● Exercise
The answer is one number. Say how many lines in the entries below include the word "Given".

● Record set
========================

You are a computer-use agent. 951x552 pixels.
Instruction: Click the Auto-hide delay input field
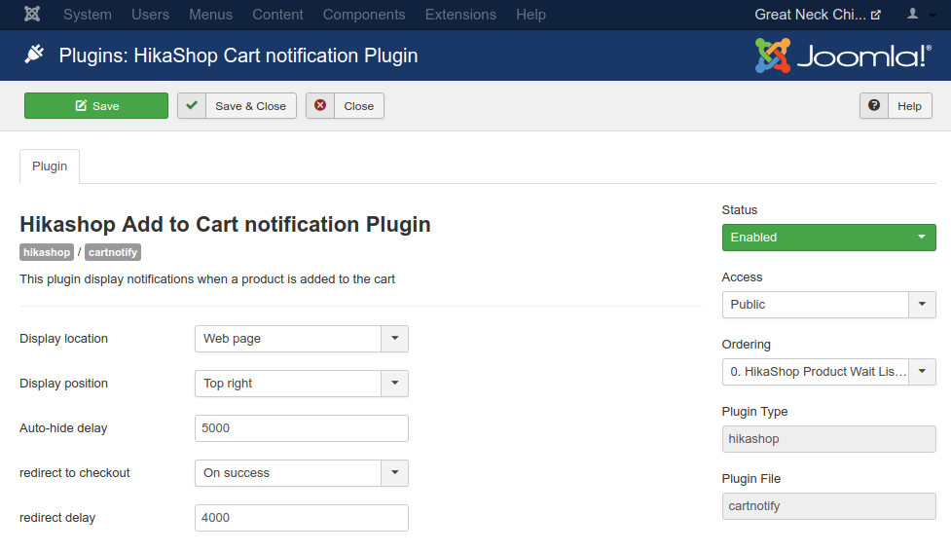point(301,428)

========================

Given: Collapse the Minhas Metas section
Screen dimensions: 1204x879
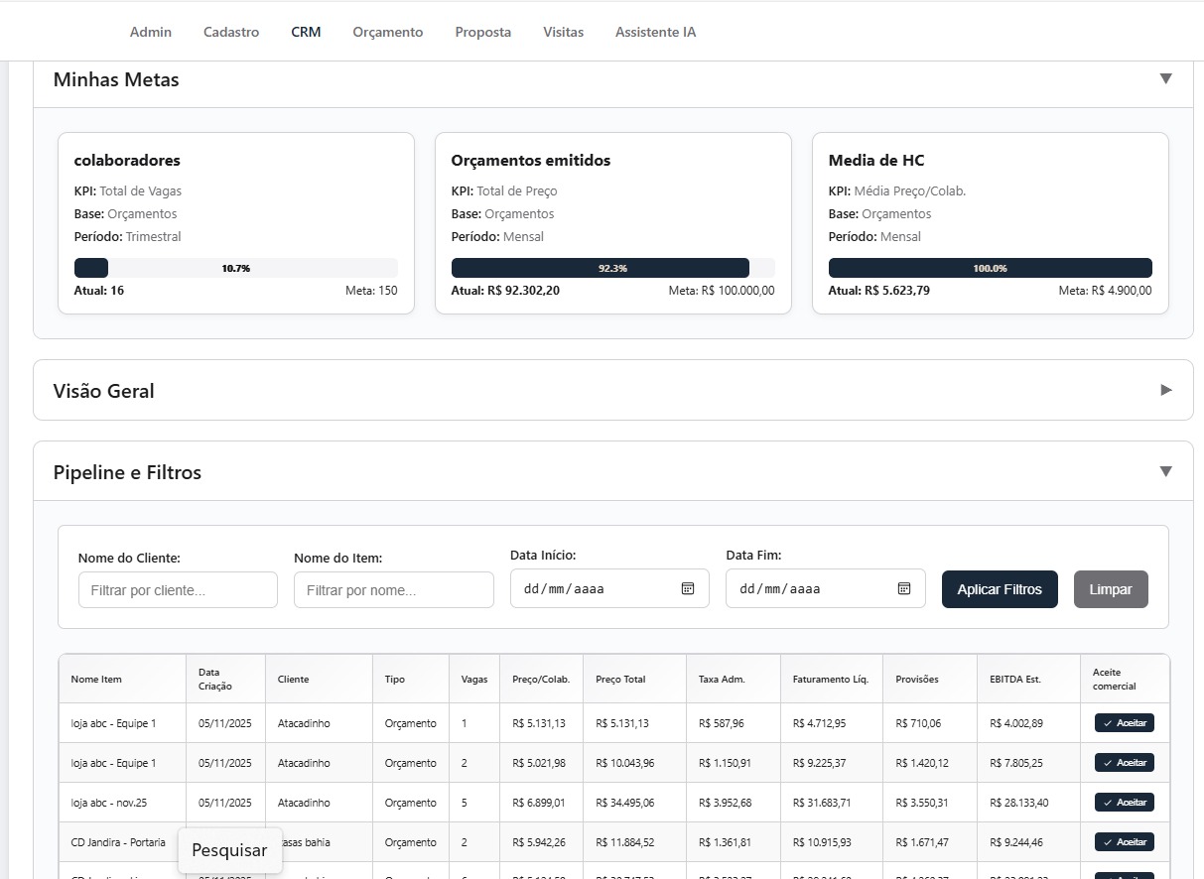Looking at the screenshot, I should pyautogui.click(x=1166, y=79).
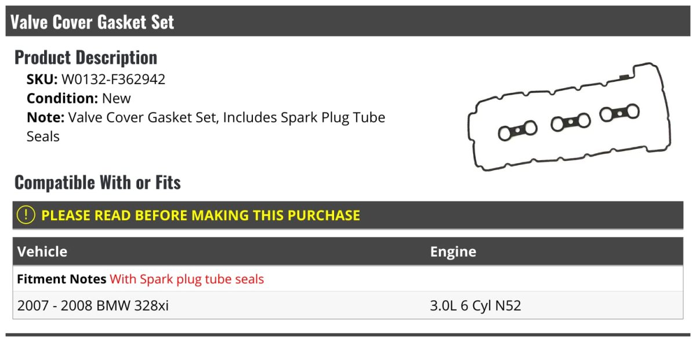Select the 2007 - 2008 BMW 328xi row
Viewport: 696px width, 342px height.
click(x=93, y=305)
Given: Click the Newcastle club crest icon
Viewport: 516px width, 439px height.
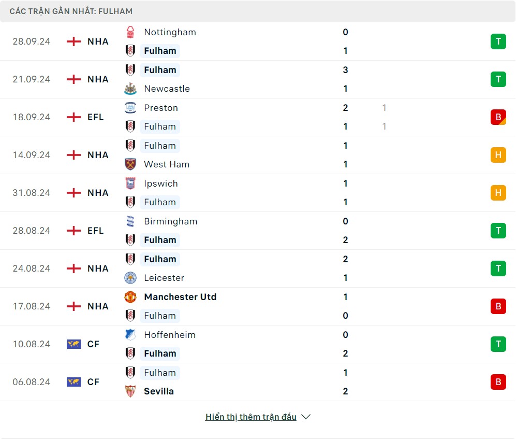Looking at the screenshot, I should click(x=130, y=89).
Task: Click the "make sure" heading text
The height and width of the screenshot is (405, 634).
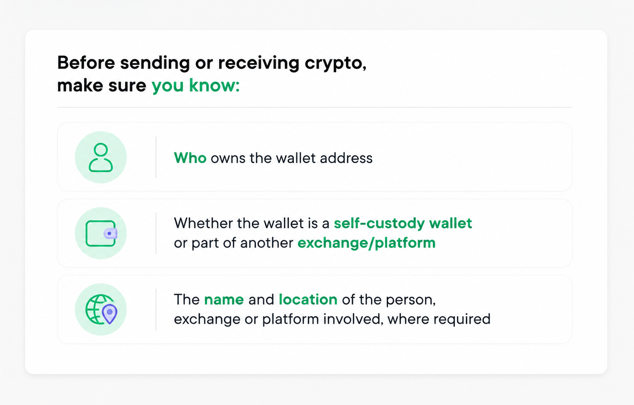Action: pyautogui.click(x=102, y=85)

========================

● Answer box
2